Congressman Peter Stark of California praised the move saying “I applaud Senator Gillibrand for introducing the Every Child Deserves a Family Act in the Senate as we look forward to celebrating National Adoption Month in November. This legislation is about finding solid, permanent and loving homes for the 107,000 foster children waiting to be adopted. That’s why 76 of my colleagues have joined me in sponsoring the House version. It is time to put the best interests of children first and remove all discriminatory barriers in our child welfare system.”
Most states permit single LGBT parents the right to adopt, most do not allow LGBT couples to do so, and five states prohibit same-sex couples from adopting, namely Utah, Mississippi, Louisiana, North Carolina and Michigan.
According to the press release:
A 2001 University of Los Angeles study showed that LGBT couples are just as “fit, effective and successful as similar heterosexual parents.” There are two million LGBT people who have considered becoming adoptive or foster parents, according to the Williams Institute at UCLA. Currently 65,000 adopted children currently live with a gay or lesbian parent.
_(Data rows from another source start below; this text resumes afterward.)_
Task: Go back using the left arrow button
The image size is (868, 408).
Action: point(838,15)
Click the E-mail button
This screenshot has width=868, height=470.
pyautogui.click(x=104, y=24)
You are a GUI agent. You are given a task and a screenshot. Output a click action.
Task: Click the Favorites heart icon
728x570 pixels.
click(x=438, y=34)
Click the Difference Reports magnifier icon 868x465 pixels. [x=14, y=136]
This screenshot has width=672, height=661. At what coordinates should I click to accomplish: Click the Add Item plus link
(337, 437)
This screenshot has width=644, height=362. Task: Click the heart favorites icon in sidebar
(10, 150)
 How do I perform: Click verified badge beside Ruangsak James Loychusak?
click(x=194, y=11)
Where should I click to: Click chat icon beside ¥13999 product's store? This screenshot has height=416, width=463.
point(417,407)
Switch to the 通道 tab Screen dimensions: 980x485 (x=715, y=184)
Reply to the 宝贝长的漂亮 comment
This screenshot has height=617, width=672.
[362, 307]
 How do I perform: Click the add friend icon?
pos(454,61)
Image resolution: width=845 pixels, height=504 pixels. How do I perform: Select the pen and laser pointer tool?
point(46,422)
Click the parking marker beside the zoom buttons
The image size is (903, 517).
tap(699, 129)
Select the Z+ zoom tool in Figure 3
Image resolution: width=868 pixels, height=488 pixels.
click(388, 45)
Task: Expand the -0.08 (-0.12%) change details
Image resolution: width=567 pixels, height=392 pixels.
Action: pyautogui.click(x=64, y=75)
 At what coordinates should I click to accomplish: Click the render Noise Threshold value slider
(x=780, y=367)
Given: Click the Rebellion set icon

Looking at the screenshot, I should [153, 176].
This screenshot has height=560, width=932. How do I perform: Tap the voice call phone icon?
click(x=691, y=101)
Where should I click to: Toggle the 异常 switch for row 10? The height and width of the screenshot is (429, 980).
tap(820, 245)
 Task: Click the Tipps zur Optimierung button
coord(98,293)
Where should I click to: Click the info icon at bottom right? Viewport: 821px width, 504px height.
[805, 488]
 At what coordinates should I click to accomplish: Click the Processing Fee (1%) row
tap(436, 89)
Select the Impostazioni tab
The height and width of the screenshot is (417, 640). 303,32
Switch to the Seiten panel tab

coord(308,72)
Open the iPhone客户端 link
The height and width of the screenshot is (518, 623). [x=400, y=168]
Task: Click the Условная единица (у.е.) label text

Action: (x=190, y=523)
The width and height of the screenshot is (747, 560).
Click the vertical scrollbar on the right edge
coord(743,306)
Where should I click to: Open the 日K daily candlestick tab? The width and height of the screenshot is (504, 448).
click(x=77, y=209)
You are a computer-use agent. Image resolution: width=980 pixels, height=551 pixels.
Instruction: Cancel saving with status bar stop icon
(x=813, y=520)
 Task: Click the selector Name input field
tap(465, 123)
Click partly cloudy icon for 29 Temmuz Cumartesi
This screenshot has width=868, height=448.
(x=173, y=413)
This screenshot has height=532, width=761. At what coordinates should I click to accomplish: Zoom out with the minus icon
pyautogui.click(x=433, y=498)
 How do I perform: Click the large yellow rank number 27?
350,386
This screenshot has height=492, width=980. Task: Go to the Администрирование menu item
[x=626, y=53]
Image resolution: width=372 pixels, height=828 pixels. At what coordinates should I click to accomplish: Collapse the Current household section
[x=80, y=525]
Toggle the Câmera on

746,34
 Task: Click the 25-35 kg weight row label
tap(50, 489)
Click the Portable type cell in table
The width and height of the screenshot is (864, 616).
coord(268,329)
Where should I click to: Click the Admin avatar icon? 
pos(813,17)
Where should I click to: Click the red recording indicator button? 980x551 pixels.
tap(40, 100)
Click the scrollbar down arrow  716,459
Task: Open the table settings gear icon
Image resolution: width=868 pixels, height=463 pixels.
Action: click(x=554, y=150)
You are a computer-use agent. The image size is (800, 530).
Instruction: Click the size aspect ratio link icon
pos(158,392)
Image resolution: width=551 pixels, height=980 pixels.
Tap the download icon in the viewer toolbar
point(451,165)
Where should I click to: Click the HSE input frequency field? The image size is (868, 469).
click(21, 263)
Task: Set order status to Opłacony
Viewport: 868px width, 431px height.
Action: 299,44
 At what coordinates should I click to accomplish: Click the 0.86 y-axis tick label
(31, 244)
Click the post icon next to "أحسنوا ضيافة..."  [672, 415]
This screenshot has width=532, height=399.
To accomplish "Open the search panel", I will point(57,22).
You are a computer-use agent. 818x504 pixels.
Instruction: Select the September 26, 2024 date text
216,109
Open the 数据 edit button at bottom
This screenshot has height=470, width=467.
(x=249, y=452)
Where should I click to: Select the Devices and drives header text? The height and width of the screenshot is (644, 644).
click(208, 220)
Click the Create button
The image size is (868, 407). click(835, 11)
In 2008, a Williams Institute study found that more than 10,500 same-sex couples are raising over 21,000 children in New York State.
In 2010, nearly 28,000 youth nationwide “aged out” of the foster care system. Research shows that these youth are at a high risk for poverty, homelessness, incarceration, and early parenthood.
The Every Child Deserves A Family Act would prohibit an entity that receives federal assistance and is involved in adoption or foster care placements from discriminating against prospective adoptive or foster parents solely on the basis of their sexual orientation, gender identity, or marital status. Congress annually invests more than $8 billion into the child welfare system, and many of these children could be adopted by LGBT couples if the bans in local jurisdictions were removed.
Jody Huckaby, executive director of PFLAG National, stated “We commend Senator Gillibrand for her leadership in introducing legislation that would open up more homes to the 115,000 children waiting for their forever families. As a family organization that has spent the past 40 years supporting and advocating for parents, families and children all over the country, we know from our vast experience that it is in the best interest of every child, – and, in fact, the right of every child – to have the loving care and support of a family.”
Jennifer Chrisler, the Executive Director of the Family Equality Council, stated “There is a child welfare crisis in our country. More than one-third of the children in foster care could be placed with a family right now, but state laws are eliminating loving and qualified parents simply because of their sexual orientation, gender identity or marital status. Our country cannot continue to deny these children forever families because of the flawed patchwork of state laws.”
Vice President of Policy and Public Affairs for the Child Welfare League of America, Linda Spears (no relation to Britney that we know of), praised this legislation saying “Far too many children in foster care have little hope for a permanent family and end up being parented by the government. We must support all qualified adults who are interested in providing a nurturing, adoptive home—regardless of their marital status or sexual orientation. Having a real life, caring parent is incredibly important for ensuring a child’s success. Senator Gillibrand’s bill represents progress for these children whose goal is to simply be loved.”
The Roman Catholic Church has yet to comment upon this, but be sure that they will probably condemn it claiming that children need a mother and a father and spewing the usual round of lies in order to sound like they have a point.